▸ Records supplied:
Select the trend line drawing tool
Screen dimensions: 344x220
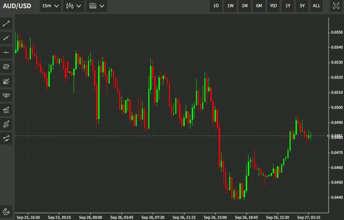click(x=6, y=24)
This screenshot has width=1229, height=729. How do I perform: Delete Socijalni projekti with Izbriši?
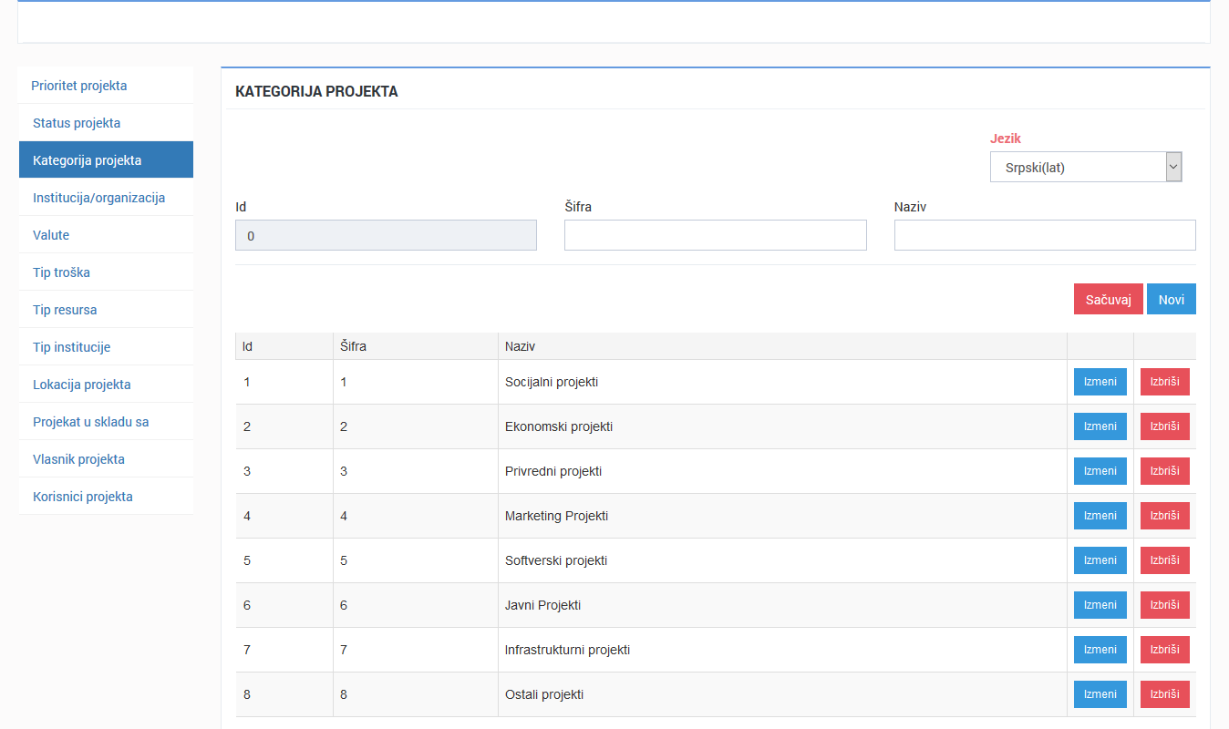(x=1164, y=382)
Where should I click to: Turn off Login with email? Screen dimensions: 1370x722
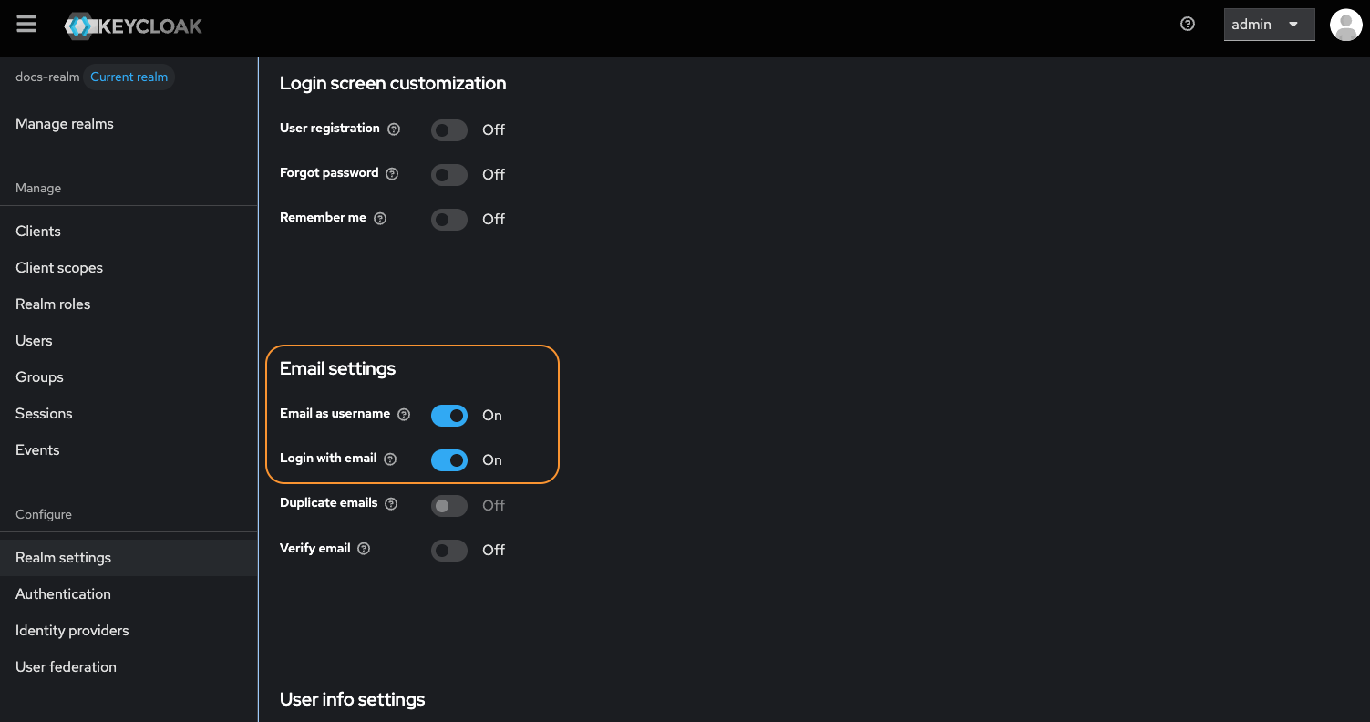click(449, 460)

▸ What to produce: Omitting all pictures, retype exactly the lines from the line containing "This screenshot has" down to the last line above, both ends included.

▸ Solved exercise:
This screenshot has width=1229, height=729. How do I perform: Delete Socijalni projekti with Izbriši?
(x=1164, y=382)
Where should I click to: Turn off Login with email? Screen dimensions: 1370x722
click(449, 460)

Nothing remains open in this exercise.